Stored data:
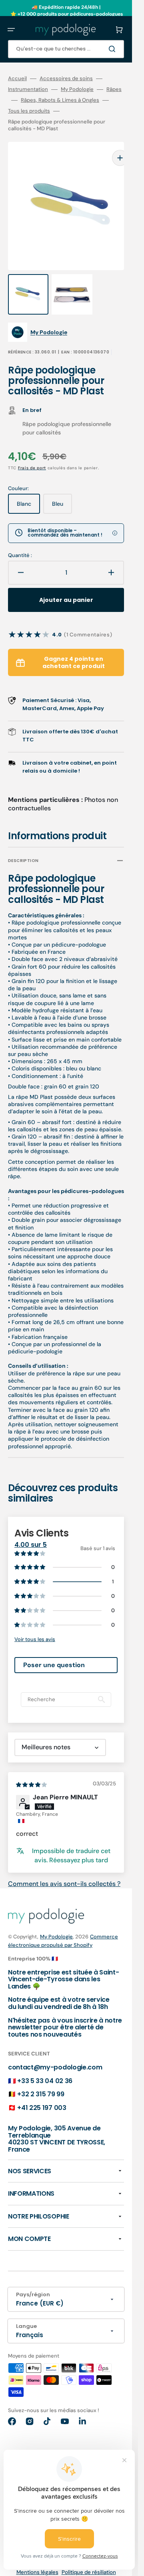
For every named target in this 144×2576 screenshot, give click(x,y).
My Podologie (77, 89)
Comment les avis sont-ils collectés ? (64, 1867)
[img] (32, 1768)
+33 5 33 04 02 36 (44, 2064)
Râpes (114, 89)
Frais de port (32, 451)
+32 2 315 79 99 (40, 2078)
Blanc (28, 491)
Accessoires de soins (66, 78)
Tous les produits (29, 111)
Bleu (62, 491)
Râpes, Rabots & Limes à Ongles (60, 100)
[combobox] (66, 49)
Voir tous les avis (34, 1623)
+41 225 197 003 (41, 2091)
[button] (11, 29)
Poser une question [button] (54, 1649)
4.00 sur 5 (30, 1528)
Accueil (17, 78)
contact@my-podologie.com (55, 2051)
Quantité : (20, 539)
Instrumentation (28, 89)
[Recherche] (113, 49)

**ASSIGNMENT:**
Only the words belong in your copy: restate the data above exactly and leave the images out.

**SOLVED EXERCISE:**
For every named target in this 144×2576 screenshot, give click(x,y).
My Podologie (77, 89)
Comment les avis sont-ils collectés ? (64, 1867)
[img] (32, 1768)
+33 5 33 04 02 36 (44, 2064)
Râpes (114, 89)
Frais de port (32, 451)
+32 2 315 79 99 (40, 2078)
Blanc (28, 491)
Accessoires de soins (66, 78)
Tous les produits (29, 111)
Bleu (62, 491)
Râpes, Rabots & Limes à Ongles (60, 100)
[combobox] (66, 49)
Voir tous les avis (34, 1623)
+41 225 197 003 (41, 2091)
[button] (11, 29)
Poser une question [button] (54, 1649)
4.00 sur 5 (30, 1528)
Accueil (17, 78)
contact@my-podologie.com (55, 2051)
Quantité : (20, 539)
Instrumentation (28, 89)
[Recherche] (113, 49)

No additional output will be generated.